Stored entries:
⁂

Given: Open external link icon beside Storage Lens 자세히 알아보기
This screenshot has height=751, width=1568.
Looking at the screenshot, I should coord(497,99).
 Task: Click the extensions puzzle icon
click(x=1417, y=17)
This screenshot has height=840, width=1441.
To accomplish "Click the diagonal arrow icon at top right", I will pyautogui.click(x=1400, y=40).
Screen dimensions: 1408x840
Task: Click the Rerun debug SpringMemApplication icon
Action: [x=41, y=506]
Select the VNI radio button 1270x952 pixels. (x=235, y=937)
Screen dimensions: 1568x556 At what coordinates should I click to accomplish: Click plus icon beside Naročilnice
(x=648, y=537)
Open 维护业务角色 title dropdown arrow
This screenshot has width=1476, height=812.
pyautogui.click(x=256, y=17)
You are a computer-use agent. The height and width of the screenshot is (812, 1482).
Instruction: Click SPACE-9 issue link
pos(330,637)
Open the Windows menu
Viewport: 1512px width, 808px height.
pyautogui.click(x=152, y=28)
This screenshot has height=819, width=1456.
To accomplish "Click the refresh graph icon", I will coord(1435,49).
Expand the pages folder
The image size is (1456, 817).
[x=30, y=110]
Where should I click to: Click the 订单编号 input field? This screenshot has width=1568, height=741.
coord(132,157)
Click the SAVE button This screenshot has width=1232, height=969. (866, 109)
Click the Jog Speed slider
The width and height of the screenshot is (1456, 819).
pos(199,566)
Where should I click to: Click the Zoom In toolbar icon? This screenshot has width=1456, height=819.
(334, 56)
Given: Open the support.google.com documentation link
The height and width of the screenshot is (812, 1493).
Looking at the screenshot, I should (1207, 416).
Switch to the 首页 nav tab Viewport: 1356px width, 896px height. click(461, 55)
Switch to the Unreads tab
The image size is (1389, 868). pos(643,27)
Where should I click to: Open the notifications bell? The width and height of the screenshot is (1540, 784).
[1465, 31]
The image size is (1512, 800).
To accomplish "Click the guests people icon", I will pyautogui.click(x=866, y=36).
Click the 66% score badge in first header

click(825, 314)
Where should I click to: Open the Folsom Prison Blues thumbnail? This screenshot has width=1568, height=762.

⁂

EXERCISE DETAILS — Could you copy out the data in full, exactly as it is written?

RESULT —
Given: Open external link icon beside Storage Lens 자세히 알아보기
This screenshot has height=751, width=1568.
Looking at the screenshot, I should coord(497,99).
 Task: Click the extensions puzzle icon
click(x=1417, y=17)
This screenshot has height=840, width=1441.
To accomplish "Click the diagonal arrow icon at top right", I will pyautogui.click(x=1400, y=40).
Screen dimensions: 1408x840
Task: Click the Rerun debug SpringMemApplication icon
Action: [x=41, y=506]
Select the VNI radio button 1270x952 pixels. (x=235, y=937)
Screen dimensions: 1568x556 At what coordinates should I click to accomplish: Click plus icon beside Naročilnice
(x=648, y=537)
Open 维护业务角色 title dropdown arrow
This screenshot has width=1476, height=812.
pyautogui.click(x=256, y=17)
You are a computer-use agent. The height and width of the screenshot is (812, 1482).
Instruction: Click SPACE-9 issue link
pos(330,637)
Open the Windows menu
Viewport: 1512px width, 808px height.
pyautogui.click(x=152, y=28)
This screenshot has height=819, width=1456.
To accomplish "Click the refresh graph icon", I will coord(1435,49).
Expand the pages folder
The image size is (1456, 817).
[x=30, y=110]
Where should I click to: Click the 订单编号 input field? This screenshot has width=1568, height=741.
coord(132,157)
Click the SAVE button This screenshot has width=1232, height=969. (866, 109)
Click the Jog Speed slider
The width and height of the screenshot is (1456, 819).
pos(199,566)
Where should I click to: Click the Zoom In toolbar icon? This screenshot has width=1456, height=819.
(334, 56)
Given: Open the support.google.com documentation link
The height and width of the screenshot is (812, 1493).
Looking at the screenshot, I should (1207, 416).
Switch to the 首页 nav tab Viewport: 1356px width, 896px height. click(461, 55)
Switch to the Unreads tab
The image size is (1389, 868). pos(643,27)
Where should I click to: Open the notifications bell? The width and height of the screenshot is (1540, 784).
[1465, 31]
The image size is (1512, 800).
To accomplish "Click the guests people icon", I will pyautogui.click(x=866, y=36).
Click the 66% score badge in first header

click(825, 314)
Where should I click to: Open the Folsom Prison Blues thumbnail? This screenshot has width=1568, height=762.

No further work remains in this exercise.